Build pipelines with PySpark
This tutorial is focused on using Dagster Pipes to launch & monitor general PySpark jobs. The Spark integration page provides more information on using Pipes with specific Spark providers, such as AWS EMR or Databricks.
Spark is often used with object stores such as Amazon S3. We are going to simulate this setup locally with MinIO, which has an API compatible with AWS S3. All communication between Dagster and the Spark job (metadata and logs collection) will happen through a MinIO bucket.
Prerequisites
We are going to use Docker to emulate a typical Spark setup locally. Therefore, only Docker is required to reproduce this example.
Production considerations
For demonstration purposes, this tutorial makes a few simplifications that you should consider when deploying in production:
-
We are going to be running Spark in local mode, sharing the same container with Dagster. In production, consider having two separate environments:
-
In the Dagster environment, you'll need to have the following Python packages:
dagster
dagster-webserver
--- to run the Dagster UIdagster-aws
--- when using S3
You will also need to make the orchestration code available to Dagster (typically via a code location).
-
In the PySpark environment, you'll need to install the
dagster-pipes
Python package, and typically the Java AWS S3 SDK packages.

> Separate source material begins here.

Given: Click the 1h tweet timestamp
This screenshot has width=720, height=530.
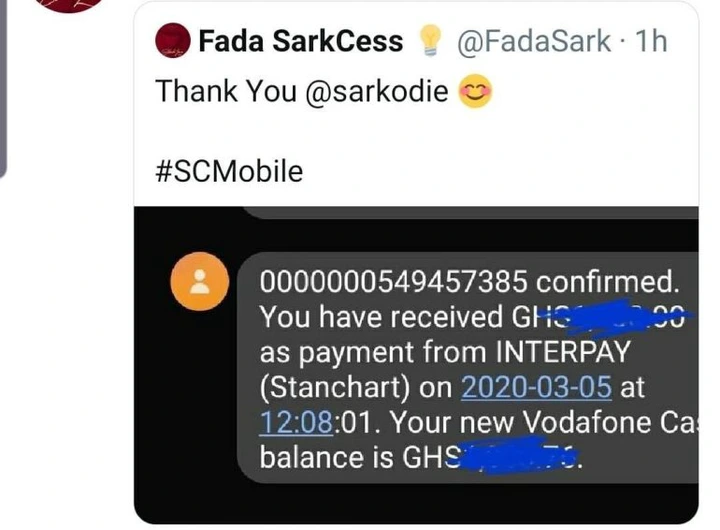Looking at the screenshot, I should click(x=651, y=41).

For example:curl -fSL "https://repo1.maven.org/maven2/org/apache/hadoop/hadoop-aws/3.5.1/hadoop-aws-3.5.1.jar" \
-o /opt/bitnami/spark/jars/hadoop-aws-3.5.1.jar
curl -fSL "https://repo1.maven.org/maven2/com/amazonaws/aws-java-sdk-bundle/1.12.780/aws-java-sdk-bundle-1.12.780.jar" \
-o /opt/bitnami/spark/jars/aws-java-sdk-bundle-1.12.780.jarMake sure
hadoop-aws
JAR and AWS Java SDK versions are compatible with your Spark/Hadoop build.
-
-
We are going to upload the PySpark script to the S3 bucket directly inside the Dagster asset. In production, consider doing this via CI/CD instead.
Step 1: Writing the Dagster orchestration code (dagster_code.py)
We will set up a few non-default Pipes components to streamline the otherwise challenging problem of orchestrating Spark jobs.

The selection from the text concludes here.